Number One: Don't start a business if you can't explain what pain it solves, for whom, why your product will eliminate this pain, and how the customer will pay to solve this pain. The other day I went to a presentation of six high-tech start-ups and not one of them had a clear idea for what pain they were proposing to solve. For example, I saw a start-up that was building a way to set a time to meet your friends for coffee, a start-up that wanted you to install a plug-in in your browser to track your every movement online in exchange for being able to delete things from that history, and a start-up that wanted you to be able to leave text messages for your friend who was tied to a particular location (so if they ever walked past the same bar they could get a message you had left for them there). What they all had in common was that none of them solved a problem, and all of them were as doomed as a long-tailed cat in a room full of rocking chairs.

Number Two: Don't start a business by yourself. I know, there are lots of successful one-person start-ups, but there are even more failed one-person start-ups. If you can't even convince one friend that your idea has merit...um...maybe it doesn't. Besides, it's lonely and depressing, and you won't have anyone to bounce ideas off of. And when the going gets tough, which it will, as a one-person operation, you'll just fold up shop. With two people, you'll feel an obligation to your partner to push on through. (P.S. Cats do not count.)

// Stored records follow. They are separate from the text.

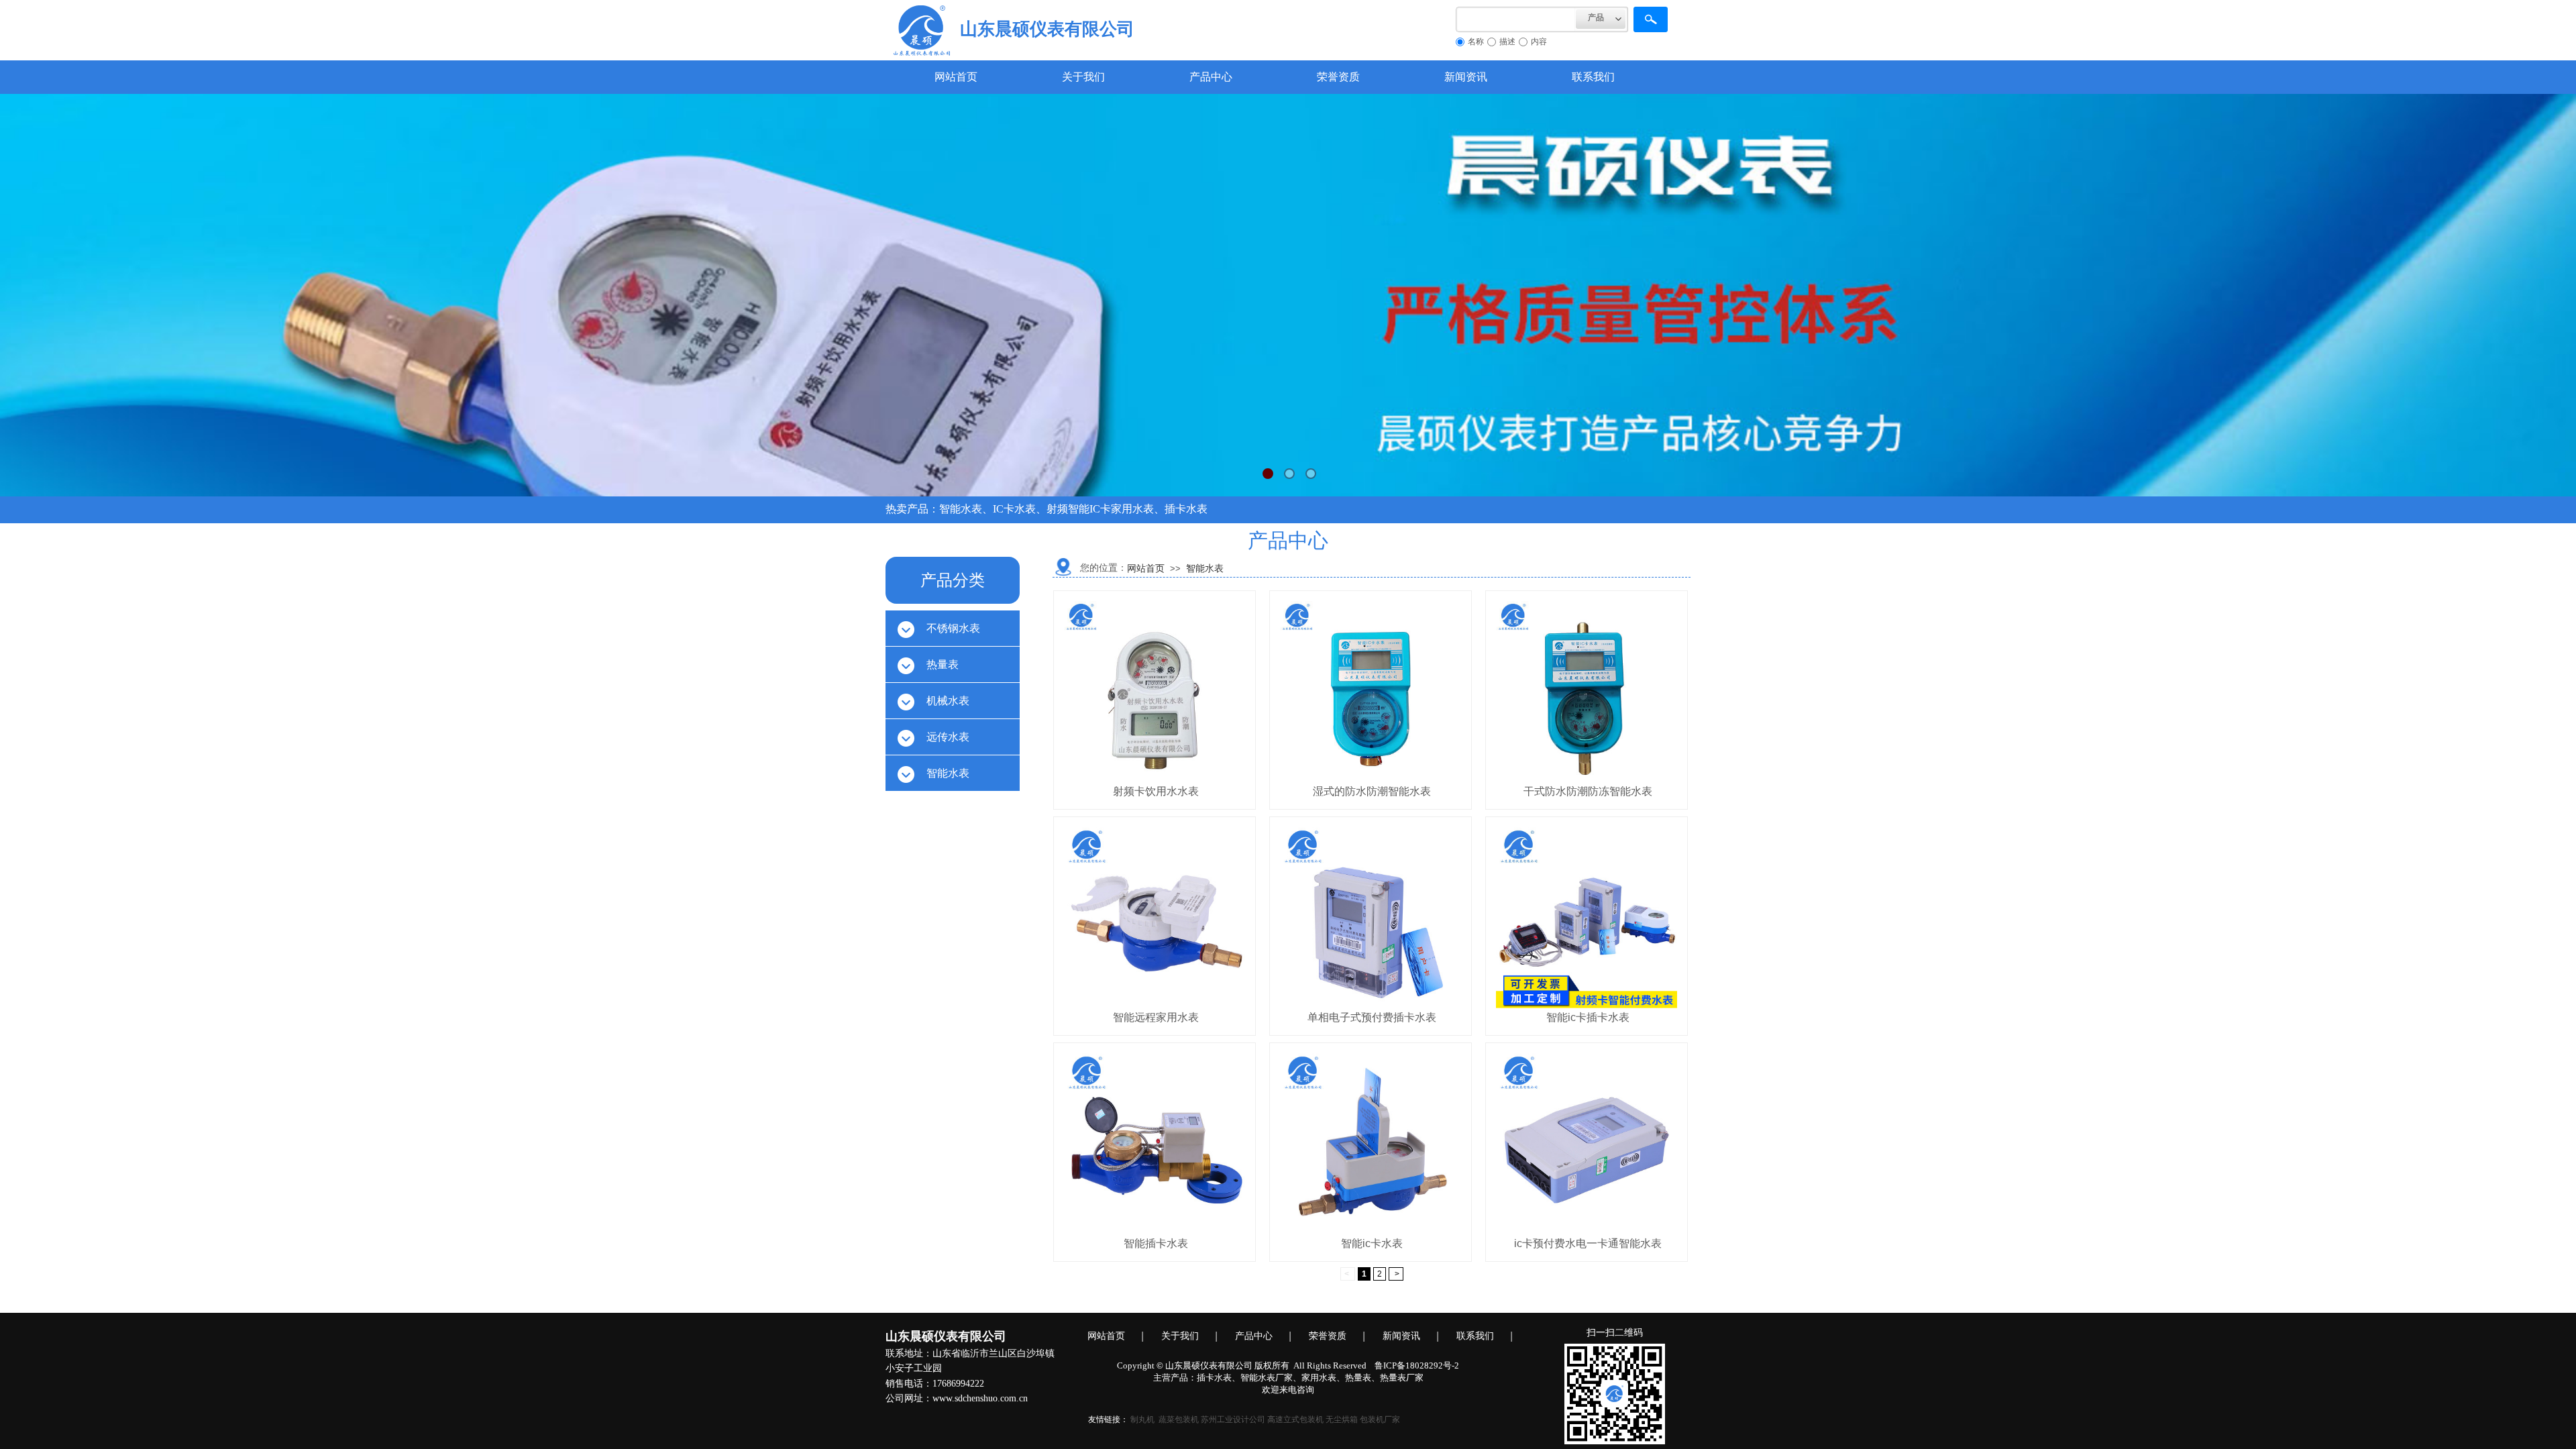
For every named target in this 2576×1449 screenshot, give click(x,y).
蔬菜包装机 (1179, 1419)
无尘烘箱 (1342, 1419)
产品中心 (1210, 77)
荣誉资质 (1338, 77)
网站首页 (955, 77)
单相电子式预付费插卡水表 (1371, 1017)
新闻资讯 (1465, 77)
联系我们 (1593, 77)
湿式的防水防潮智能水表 (1372, 791)
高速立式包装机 (1295, 1419)
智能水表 (1205, 569)
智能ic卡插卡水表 (1587, 1017)
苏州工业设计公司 (1233, 1419)
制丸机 (1142, 1419)
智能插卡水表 (1156, 1243)
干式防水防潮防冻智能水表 (1587, 791)
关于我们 (1083, 77)
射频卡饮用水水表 (1156, 791)
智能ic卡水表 (1372, 1243)
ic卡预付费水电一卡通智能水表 (1588, 1243)
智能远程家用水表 (1156, 1017)
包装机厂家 (1380, 1419)
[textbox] (1516, 19)
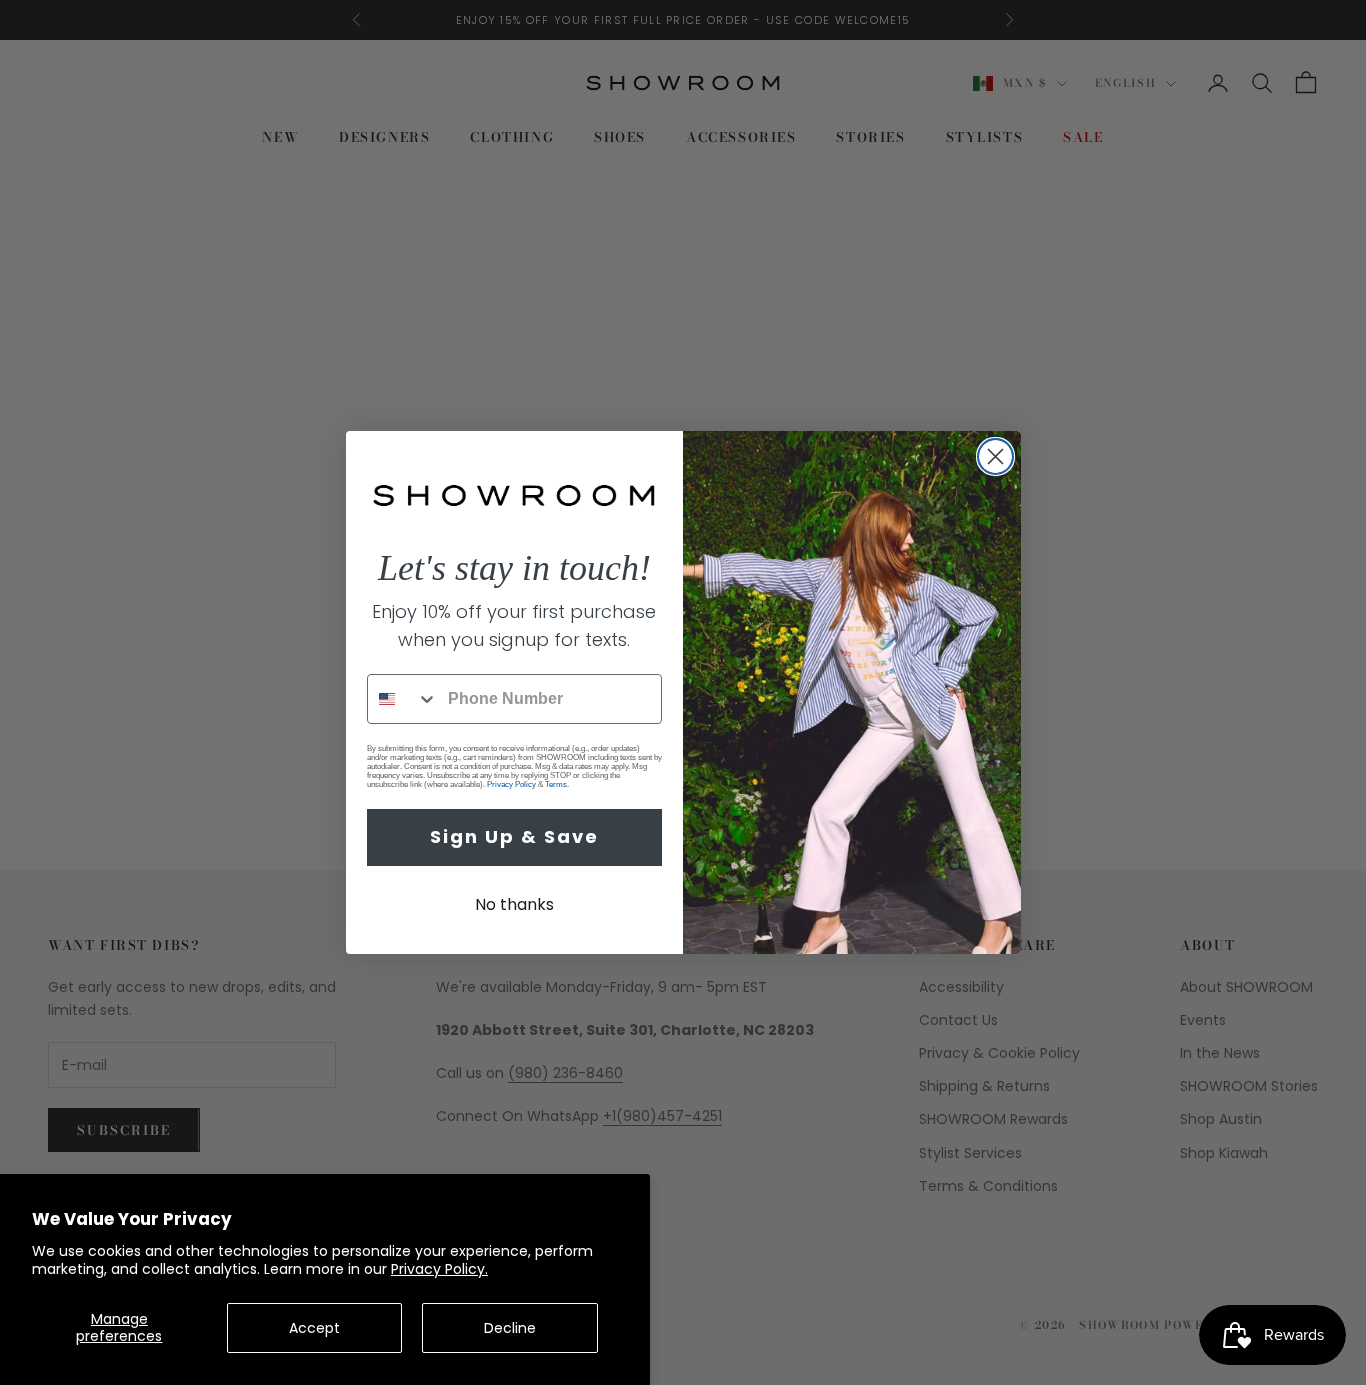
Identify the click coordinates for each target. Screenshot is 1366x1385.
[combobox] (403, 699)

Number Three: Don't expect much at first. People never know how much money they're going to make in the first month when their product goes on sale. I remember five years ago, when we started selling FogBugz, we had no idea if the first month of sales would be $0 or $50,000. Both figures seemed just as likely to me. I have talked to enough entrepreneurs and have enough data now to give you a definitive answer for your start-up.

That's right, I have a crystal ball and can now tell you the one fact you need to know more than anything else: exactly how much money you're going to make during the first month after your product goes live.

Ready?

OK.

In the first month, you are going to make...

about...

$364, if you do everything right. If you charge too little, you're going to make $40. If you charge too much, you're going to make $0. If you expect to make any more than that, you're going to be really disappointed and you're going to give up and get a job working for The Man and referring to us people in start-up-land as legacy micro-ISVs.

That $364 sounds depressing, but it's not, because you'll soon discover the one fatal flaw that's keeping 50 percent of your potential customers from whipping out their wallets, and then tada! you'll be making $728 a month. And then you'll work really hard, and you'll get some publicity, and you'll figure out how to use AdWords effectively, and there will be a story about your company in the local wedding planner newsletter, and tada! You'll be making $1,456 a month. And you'll ship version 2.0, with spam filtering and a Common Lisp interpreter built in, and your customers will chat amongst themselves, and tada! You'll be making $2,912 a month. And you'll tweak the pricing, add support contracts, ship version 3.0, and get mentioned by Jon Stewart on The Daily Show and tada! $5,824 a month.

Now we're cooking with fire. Project out a few years, and if you plug away at it, there's no reason you can't double your revenues every 12 to 18 months. So, no matter how small you start (detailed math formula omitted—Ed.), you'll soon be building your own skyscraper in Manhattan with a heliport so you can get to that 20-acre Southampton spread in 30 minutes flat.

And that, I think, is the real joy of starting a company: creating something all by yourself, nurturing it, working on it, investing in it, watching it grow, and watching the investments pay off. It's a hell of a journey, and I wouldn't miss it for the world.